Gestellte Aufgabe: Wandle alle folgenden Zeilen in eine nummerierte Liste um und lass dabei die Leerzeilen weg.

[Zeilen zur Lage der Ziele]
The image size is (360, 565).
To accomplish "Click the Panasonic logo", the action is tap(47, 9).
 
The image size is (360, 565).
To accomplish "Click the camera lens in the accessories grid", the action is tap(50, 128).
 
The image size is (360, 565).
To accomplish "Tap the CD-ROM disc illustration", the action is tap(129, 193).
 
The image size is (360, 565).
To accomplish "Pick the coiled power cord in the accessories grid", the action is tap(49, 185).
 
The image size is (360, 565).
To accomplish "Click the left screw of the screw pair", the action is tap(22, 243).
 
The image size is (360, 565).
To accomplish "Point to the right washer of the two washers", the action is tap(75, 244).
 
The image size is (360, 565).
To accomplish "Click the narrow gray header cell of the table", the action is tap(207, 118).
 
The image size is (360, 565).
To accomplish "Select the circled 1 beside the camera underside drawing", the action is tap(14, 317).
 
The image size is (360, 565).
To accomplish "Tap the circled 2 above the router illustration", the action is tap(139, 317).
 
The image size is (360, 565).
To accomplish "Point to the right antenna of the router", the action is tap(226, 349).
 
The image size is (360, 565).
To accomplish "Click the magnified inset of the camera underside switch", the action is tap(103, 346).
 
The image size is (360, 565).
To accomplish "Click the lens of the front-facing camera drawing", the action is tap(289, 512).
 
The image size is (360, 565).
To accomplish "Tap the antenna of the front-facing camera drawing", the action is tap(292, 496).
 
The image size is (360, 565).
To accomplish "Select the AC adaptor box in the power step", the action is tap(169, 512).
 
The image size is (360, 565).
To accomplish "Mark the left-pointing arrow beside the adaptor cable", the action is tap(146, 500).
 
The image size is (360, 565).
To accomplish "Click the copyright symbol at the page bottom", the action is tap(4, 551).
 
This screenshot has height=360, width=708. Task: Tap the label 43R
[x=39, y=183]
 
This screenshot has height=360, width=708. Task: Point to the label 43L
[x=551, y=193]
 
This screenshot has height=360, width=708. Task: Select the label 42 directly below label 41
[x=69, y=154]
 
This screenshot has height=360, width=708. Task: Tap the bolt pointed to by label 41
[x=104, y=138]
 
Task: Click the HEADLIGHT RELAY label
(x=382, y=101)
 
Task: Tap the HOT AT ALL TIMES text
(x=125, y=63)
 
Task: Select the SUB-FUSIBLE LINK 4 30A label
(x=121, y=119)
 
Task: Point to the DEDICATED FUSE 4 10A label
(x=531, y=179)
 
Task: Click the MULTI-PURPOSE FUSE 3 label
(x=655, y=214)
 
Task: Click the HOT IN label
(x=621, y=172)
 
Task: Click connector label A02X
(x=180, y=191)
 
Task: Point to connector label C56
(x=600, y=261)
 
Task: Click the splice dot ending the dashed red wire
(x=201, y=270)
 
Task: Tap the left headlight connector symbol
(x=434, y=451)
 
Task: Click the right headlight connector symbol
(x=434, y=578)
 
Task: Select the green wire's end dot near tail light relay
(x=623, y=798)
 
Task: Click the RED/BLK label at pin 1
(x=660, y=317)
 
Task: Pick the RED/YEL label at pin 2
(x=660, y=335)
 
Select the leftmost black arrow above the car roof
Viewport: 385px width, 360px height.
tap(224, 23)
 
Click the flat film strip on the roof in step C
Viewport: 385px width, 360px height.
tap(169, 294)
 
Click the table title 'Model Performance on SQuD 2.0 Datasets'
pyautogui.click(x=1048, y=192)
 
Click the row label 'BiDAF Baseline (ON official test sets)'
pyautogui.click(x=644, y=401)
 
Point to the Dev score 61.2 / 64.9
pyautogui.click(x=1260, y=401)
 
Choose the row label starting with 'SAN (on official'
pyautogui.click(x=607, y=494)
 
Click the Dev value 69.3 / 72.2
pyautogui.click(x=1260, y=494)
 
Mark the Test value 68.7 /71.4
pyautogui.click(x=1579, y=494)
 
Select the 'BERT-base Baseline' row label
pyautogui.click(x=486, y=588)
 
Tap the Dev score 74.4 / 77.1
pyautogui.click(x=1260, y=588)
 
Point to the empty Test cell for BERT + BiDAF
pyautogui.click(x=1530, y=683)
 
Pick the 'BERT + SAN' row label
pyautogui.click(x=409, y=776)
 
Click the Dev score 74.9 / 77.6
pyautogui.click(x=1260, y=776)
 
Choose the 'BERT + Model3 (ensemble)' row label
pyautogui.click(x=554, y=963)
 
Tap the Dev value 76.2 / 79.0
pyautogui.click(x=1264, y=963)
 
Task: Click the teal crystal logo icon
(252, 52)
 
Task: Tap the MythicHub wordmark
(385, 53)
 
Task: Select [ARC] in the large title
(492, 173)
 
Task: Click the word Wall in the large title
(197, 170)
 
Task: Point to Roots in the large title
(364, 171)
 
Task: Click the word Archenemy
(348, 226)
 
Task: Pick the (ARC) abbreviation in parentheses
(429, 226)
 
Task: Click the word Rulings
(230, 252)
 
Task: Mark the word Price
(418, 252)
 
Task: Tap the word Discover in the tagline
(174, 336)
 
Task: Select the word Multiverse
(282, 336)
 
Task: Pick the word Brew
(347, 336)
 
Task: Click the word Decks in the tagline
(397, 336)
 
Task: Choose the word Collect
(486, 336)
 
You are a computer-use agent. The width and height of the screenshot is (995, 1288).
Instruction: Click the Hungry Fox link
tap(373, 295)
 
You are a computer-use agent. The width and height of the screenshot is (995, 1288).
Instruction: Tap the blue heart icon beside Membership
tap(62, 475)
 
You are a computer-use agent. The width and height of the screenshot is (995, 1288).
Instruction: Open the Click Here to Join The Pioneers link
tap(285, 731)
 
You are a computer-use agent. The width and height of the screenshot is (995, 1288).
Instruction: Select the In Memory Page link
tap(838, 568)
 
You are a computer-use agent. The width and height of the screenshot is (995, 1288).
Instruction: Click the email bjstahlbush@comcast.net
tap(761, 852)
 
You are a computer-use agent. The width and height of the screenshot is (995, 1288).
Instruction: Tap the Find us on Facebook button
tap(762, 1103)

Vollständige Antwort:
1. The image size is (360, 565).
2. To accomplish "Click the Panasonic logo", the action is tap(47, 9).
3. The image size is (360, 565).
4. To accomplish "Click the camera lens in the accessories grid", the action is tap(50, 128).
5. The image size is (360, 565).
6. To accomplish "Tap the CD-ROM disc illustration", the action is tap(129, 193).
7. The image size is (360, 565).
8. To accomplish "Pick the coiled power cord in the accessories grid", the action is tap(49, 185).
9. The image size is (360, 565).
10. To accomplish "Click the left screw of the screw pair", the action is tap(22, 243).
11. The image size is (360, 565).
12. To accomplish "Point to the right washer of the two washers", the action is tap(75, 244).
13. The image size is (360, 565).
14. To accomplish "Click the narrow gray header cell of the table", the action is tap(207, 118).
15. The image size is (360, 565).
16. To accomplish "Select the circled 1 beside the camera underside drawing", the action is tap(14, 317).
17. The image size is (360, 565).
18. To accomplish "Tap the circled 2 above the router illustration", the action is tap(139, 317).
19. The image size is (360, 565).
20. To accomplish "Point to the right antenna of the router", the action is tap(226, 349).
21. The image size is (360, 565).
22. To accomplish "Click the magnified inset of the camera underside switch", the action is tap(103, 346).
23. The image size is (360, 565).
24. To accomplish "Click the lens of the front-facing camera drawing", the action is tap(289, 512).
25. The image size is (360, 565).
26. To accomplish "Tap the antenna of the front-facing camera drawing", the action is tap(292, 496).
27. The image size is (360, 565).
28. To accomplish "Select the AC adaptor box in the power step", the action is tap(169, 512).
29. The image size is (360, 565).
30. To accomplish "Mark the left-pointing arrow beside the adaptor cable", the action is tap(146, 500).
31. The image size is (360, 565).
32. To accomplish "Click the copyright symbol at the page bottom", the action is tap(4, 551).
33. This screenshot has height=360, width=708. Task: Tap the label 43R
34. [x=39, y=183]
35. This screenshot has height=360, width=708. Task: Point to the label 43L
36. [x=551, y=193]
37. This screenshot has height=360, width=708. Task: Select the label 42 directly below label 41
38. [x=69, y=154]
39. This screenshot has height=360, width=708. Task: Tap the bolt pointed to by label 41
40. [x=104, y=138]
41. Task: Click the HEADLIGHT RELAY label
42. (x=382, y=101)
43. Task: Tap the HOT AT ALL TIMES text
44. (x=125, y=63)
45. Task: Select the SUB-FUSIBLE LINK 4 30A label
46. (x=121, y=119)
47. Task: Point to the DEDICATED FUSE 4 10A label
48. (x=531, y=179)
49. Task: Click the MULTI-PURPOSE FUSE 3 label
50. (x=655, y=214)
51. Task: Click the HOT IN label
52. (x=621, y=172)
53. Task: Click connector label A02X
54. (x=180, y=191)
55. Task: Point to connector label C56
56. (x=600, y=261)
57. Task: Click the splice dot ending the dashed red wire
58. (x=201, y=270)
59. Task: Tap the left headlight connector symbol
60. (x=434, y=451)
61. Task: Click the right headlight connector symbol
62. (x=434, y=578)
63. Task: Select the green wire's end dot near tail light relay
64. (x=623, y=798)
65. Task: Click the RED/BLK label at pin 1
66. (x=660, y=317)
67. Task: Pick the RED/YEL label at pin 2
68. (x=660, y=335)
69. Select the leftmost black arrow above the car roof
70. Viewport: 385px width, 360px height.
71. tap(224, 23)
72. Click the flat film strip on the roof in step C
73. Viewport: 385px width, 360px height.
74. tap(169, 294)
75. Click the table title 'Model Performance on SQuD 2.0 Datasets'
76. pyautogui.click(x=1048, y=192)
77. Click the row label 'BiDAF Baseline (ON official test sets)'
78. pyautogui.click(x=644, y=401)
79. Point to the Dev score 61.2 / 64.9
80. pyautogui.click(x=1260, y=401)
81. Choose the row label starting with 'SAN (on official'
82. pyautogui.click(x=607, y=494)
83. Click the Dev value 69.3 / 72.2
84. pyautogui.click(x=1260, y=494)
85. Mark the Test value 68.7 /71.4
86. pyautogui.click(x=1579, y=494)
87. Select the 'BERT-base Baseline' row label
88. pyautogui.click(x=486, y=588)
89. Tap the Dev score 74.4 / 77.1
90. pyautogui.click(x=1260, y=588)
91. Point to the empty Test cell for BERT + BiDAF
92. pyautogui.click(x=1530, y=683)
93. Pick the 'BERT + SAN' row label
94. pyautogui.click(x=409, y=776)
95. Click the Dev score 74.9 / 77.6
96. pyautogui.click(x=1260, y=776)
97. Choose the 'BERT + Model3 (ensemble)' row label
98. pyautogui.click(x=554, y=963)
99. Tap the Dev value 76.2 / 79.0
100. pyautogui.click(x=1264, y=963)
101. Task: Click the teal crystal logo icon
102. (252, 52)
103. Task: Tap the MythicHub wordmark
104. (385, 53)
105. Task: Select [ARC] in the large title
106. (492, 173)
107. Task: Click the word Wall in the large title
108. (197, 170)
109. Task: Point to Roots in the large title
110. (364, 171)
111. Task: Click the word Archenemy
112. (348, 226)
113. Task: Pick the (ARC) abbreviation in parentheses
114. (429, 226)
115. Task: Click the word Rulings
116. (230, 252)
117. Task: Mark the word Price
118. (418, 252)
119. Task: Tap the word Discover in the tagline
120. (174, 336)
121. Task: Select the word Multiverse
122. (282, 336)
123. Task: Pick the word Brew
124. (347, 336)
125. Task: Click the word Decks in the tagline
126. (397, 336)
127. Task: Choose the word Collect
128. (486, 336)
129. You are a computer-use agent. The width and height of the screenshot is (995, 1288).
130. Instruction: Click the Hungry Fox link
131. tap(373, 295)
132. You are a computer-use agent. The width and height of the screenshot is (995, 1288).
133. Instruction: Tap the blue heart icon beside Membership
134. tap(62, 475)
135. You are a computer-use agent. The width and height of the screenshot is (995, 1288).
136. Instruction: Open the Click Here to Join The Pioneers link
137. tap(285, 731)
138. You are a computer-use agent. The width and height of the screenshot is (995, 1288).
139. Instruction: Select the In Memory Page link
140. tap(838, 568)
141. You are a computer-use agent. The width and height of the screenshot is (995, 1288).
142. Instruction: Click the email bjstahlbush@comcast.net
143. tap(761, 852)
144. You are a computer-use agent. The width and height of the screenshot is (995, 1288).
145. Instruction: Tap the Find us on Facebook button
146. tap(762, 1103)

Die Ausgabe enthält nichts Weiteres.